Quote:
How does melt value have meaning if it is illegal to melt the pennies?
It has meaning because of two factors:
A. The melt value is a lower bound of the cost of minting.
It is not vital for a coin melt value to be below it's FV (as every coin circulates in multiple transactions before disappearing from circulation), but it quickly reaches a point (as usually total minting cost is more than double melt for base metals) it is not longer economic to mint the coin anymore.
B. If you have multiple coins in the system, with different metal compositions or weight which is not linearly related to their FV, you create a situation where people are preferring one type of currency, hoard it, and spend other forms.
This is known as the Gresham's law (
http://en.wikipedia.org/wiki/Gresham%27s_law).The process gets a speed up when coin melt value exceeds FV.

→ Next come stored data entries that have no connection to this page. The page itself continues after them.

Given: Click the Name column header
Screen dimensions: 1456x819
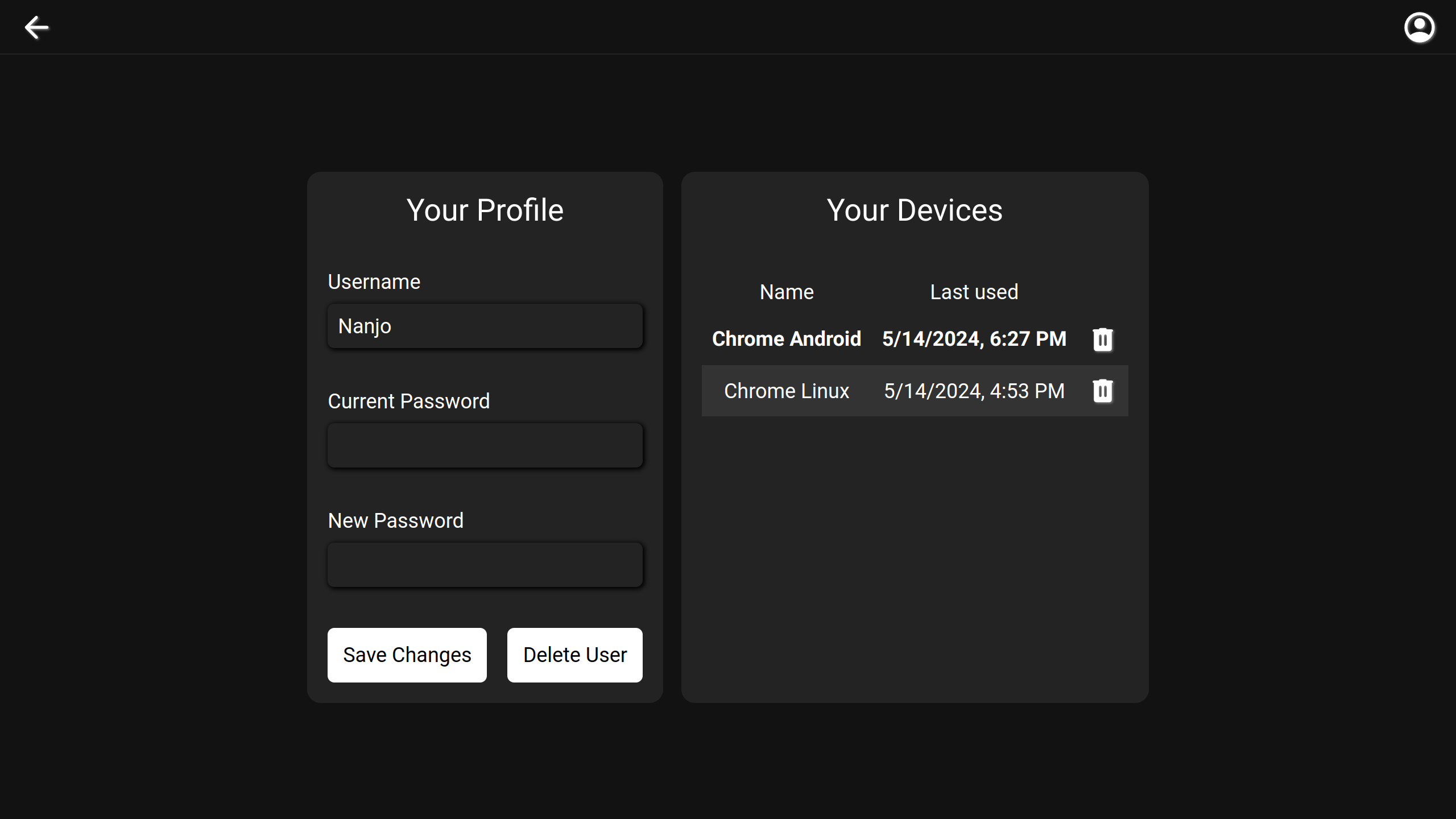Looking at the screenshot, I should pyautogui.click(x=786, y=292).
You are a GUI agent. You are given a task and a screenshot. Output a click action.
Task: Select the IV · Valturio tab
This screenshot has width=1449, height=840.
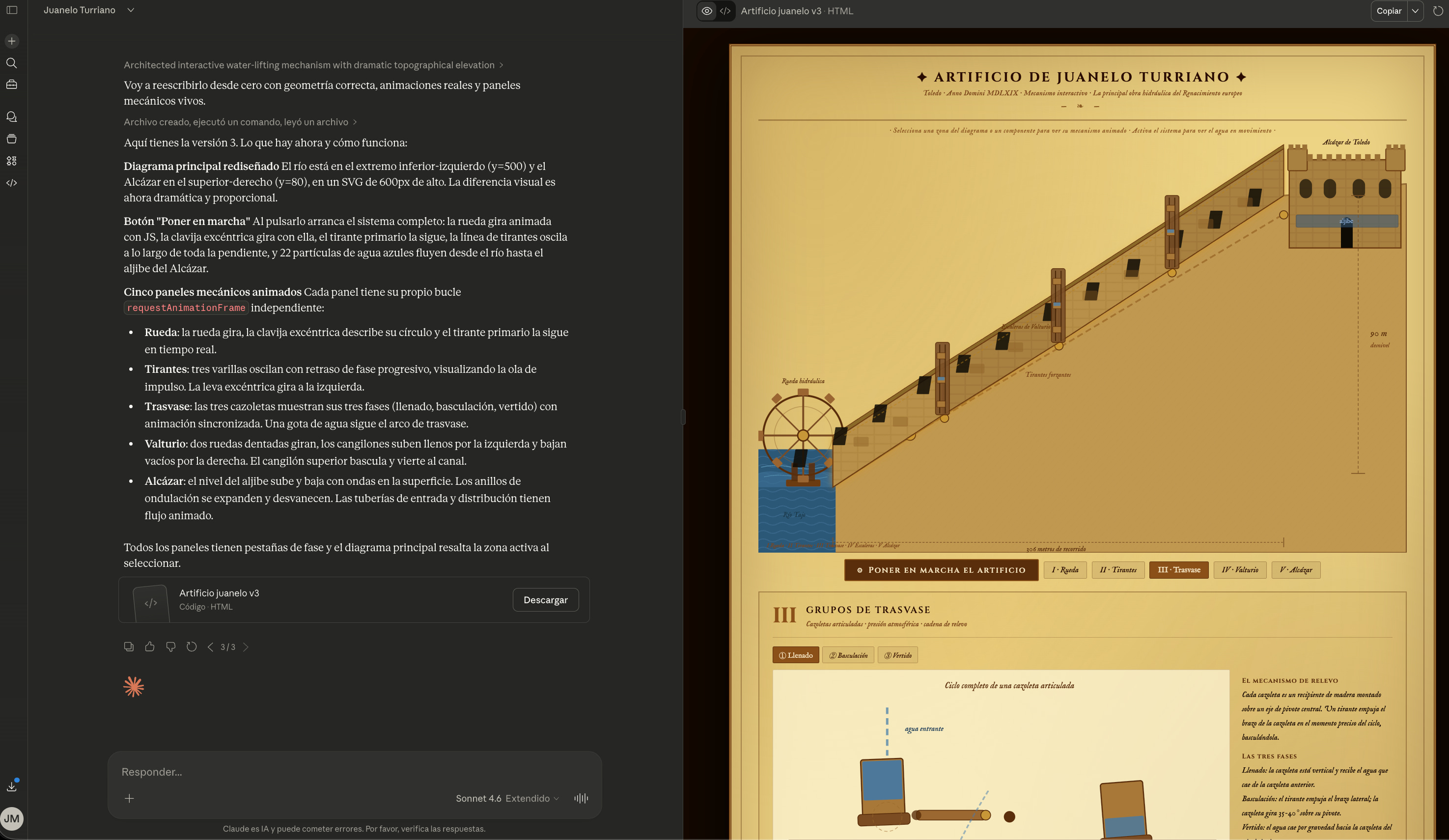click(x=1240, y=570)
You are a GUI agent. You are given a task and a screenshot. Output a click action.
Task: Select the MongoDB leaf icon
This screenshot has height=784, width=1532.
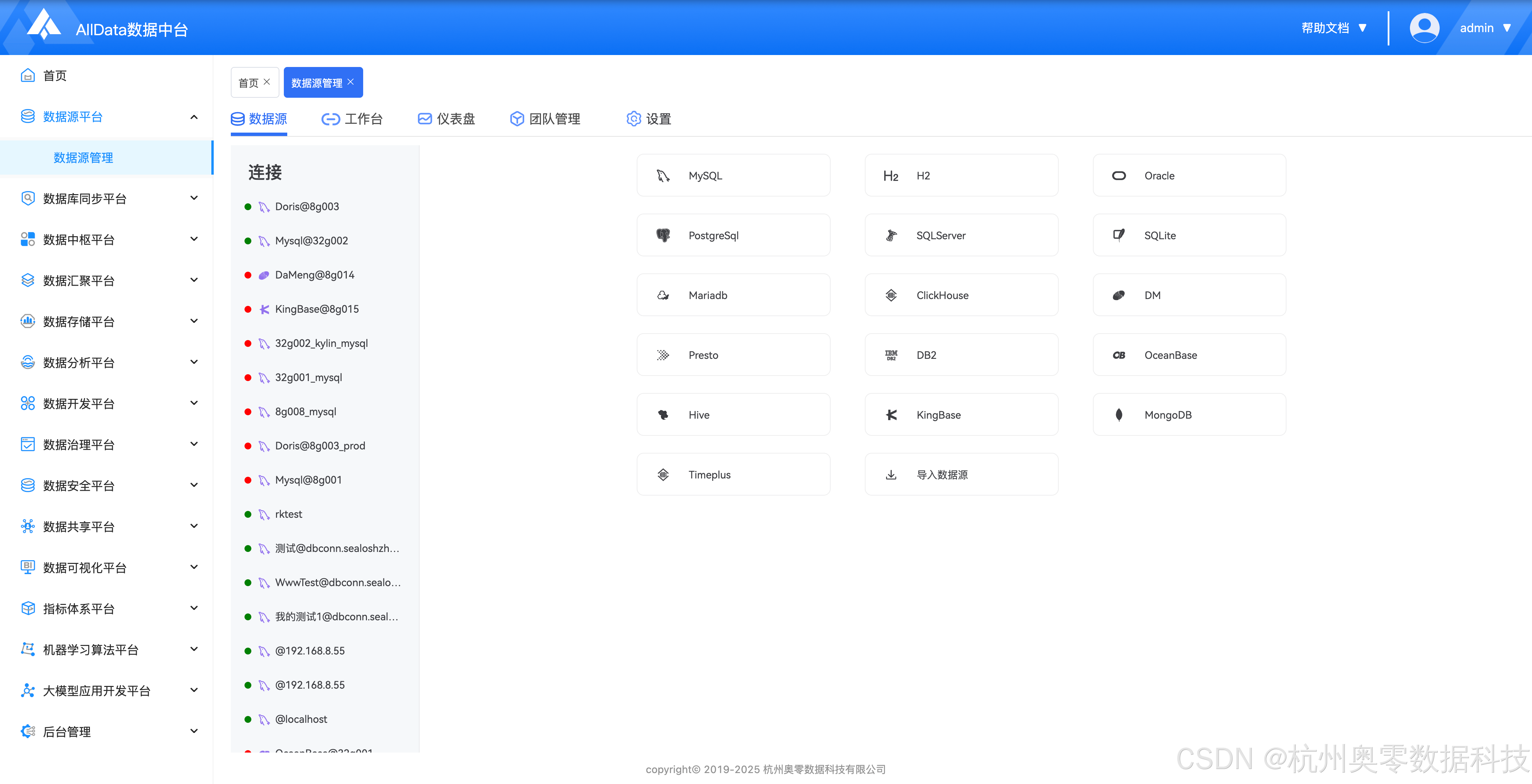(1119, 415)
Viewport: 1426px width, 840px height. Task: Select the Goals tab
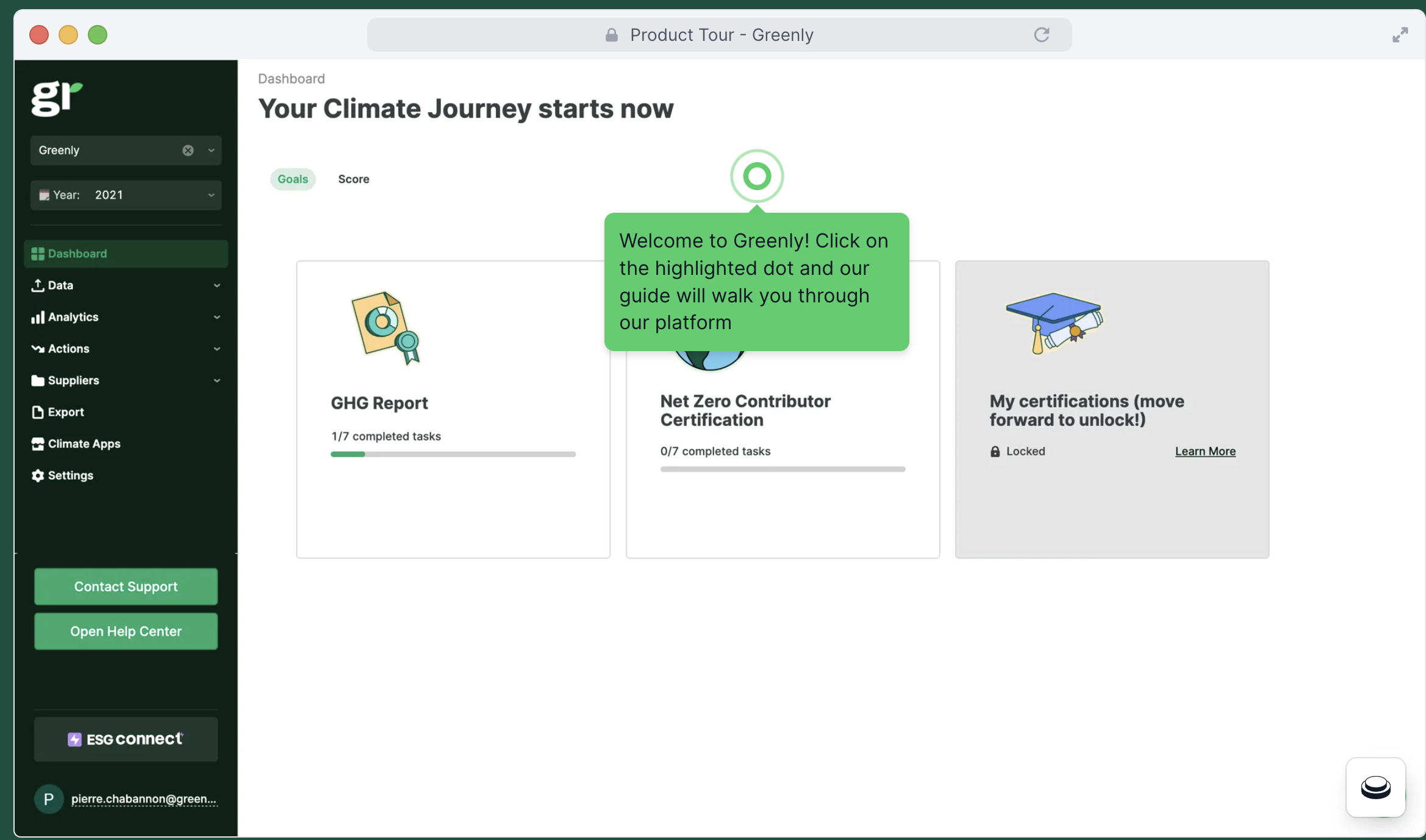point(293,179)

The results of hoarding a coin with minting cost > FV are obvious, the government lose money on each such coin.
C. (and perhaps most important).
You may argue that melt is irrelevant when melting is illegal, but then you should ask, why is it illegal, and would it be forever illegal.
IMO, currently it is illegal as cents are still in circulation, and are using as legal tender.
Why would the government allow melting pennies if they would be brought out of circulation?
Simply, it is a cheap way to provide the market with high grade copper scrap, and they have no use for it if it sits in your house.
There's no guarantee this would happen, but I think after a couple of years at most outside circulation, melting will be legal.
When will the cents come out of circulation?
Good question, I have no idea.
If you have asked me that question in 2000, I'd say 2005 at most.
I believe it is around the corner, but I'm already proven wrong for 8 years.